Wednesday, February 13, 2008

Bringing Religiosity to the Fuzzy Wuzzies


Sometimes, especially while we're watching Qubo, ads come on for those Worship music compilation albums, and Ro, she always dances. Because I am teaching her to be tolerant of all faiths, I let her dance. Heck, even I, seven years out of Christianity, still approve of and enjoy the musical talents of such groups as Jars of Clay and Delirious.

However, something is bugging me. How can I teach my child to be tolerant of all faiths if outside in the world, or inside in our home, the media only portrays Christianity? The other day on PBS I was thrilled to discover a program on Native American culture, which mentioned many things about spirituality. It was the closest thing to 'alternative' religion I'd seen on TV. Now with HD I get an entire sequence of Christian broadcasting, one for music, one for teens, one for children, one for sermons, one for Bible stories... On Sundays on Qubo, you can watch episodes of Veggie Tales and 3-2-1 Penguins even though Qubo is not an admittedly Christian network. I find myself worrying about tolerance and, perhaps eventually, persecution, in a nation being driven by fundamentalist Christianity.
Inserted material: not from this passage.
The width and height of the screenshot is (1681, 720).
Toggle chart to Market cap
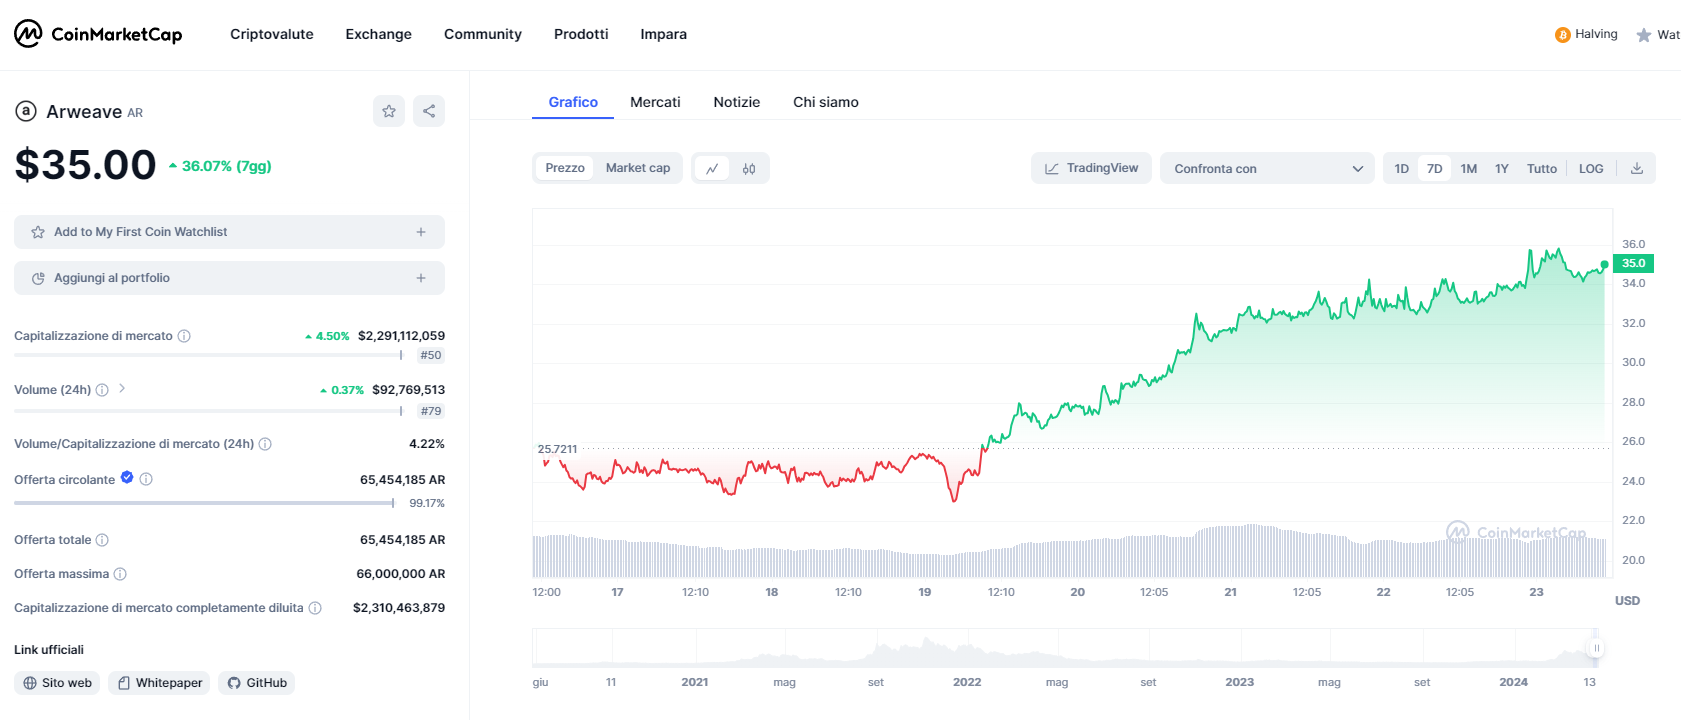[637, 168]
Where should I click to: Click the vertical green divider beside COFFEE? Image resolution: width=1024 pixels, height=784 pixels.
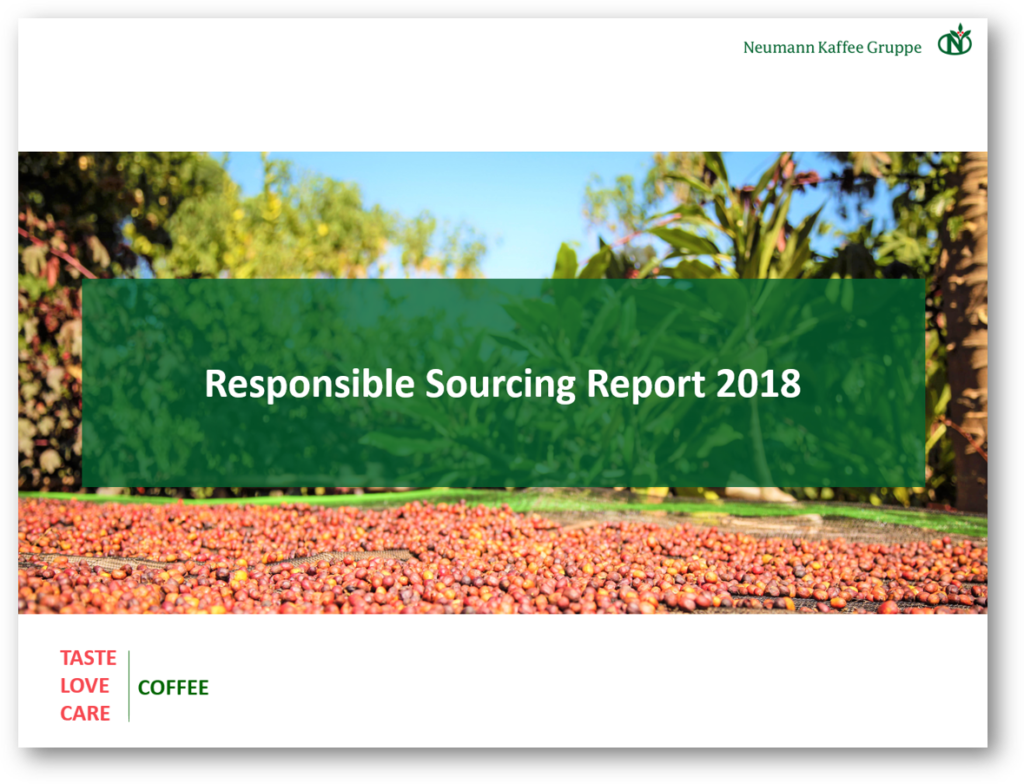(x=129, y=686)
So why don't we have Jewish broadcasting or Hindu broadcasting, Wiccan broadcasting or Buddhist broadcasting? Why don't we see any other faiths portrayed in the media? One of my favorite lines from Robin Hood Prince of Thieves is when Morgan Freeman tells a little girl that "Allah loves wondrous diversity." That is what I want my daughter to believe, but it doesn't seem to be what the television wants her to believe.

1 comment:

stephanie said...

I thought a lot about your question. I don't know why we don't have Jewish broadcasting, etc. Despite what is (or isn't) on tv, I think the most powerful tool you have is your example. Ro will see you treating people of all faiths with respect and grow up believing that that's how one *should* treat others. As she grows older and meets people that are different than her - whether it's religion or race or physical ability - you can talk about those differences and why they're not something to hate or fear.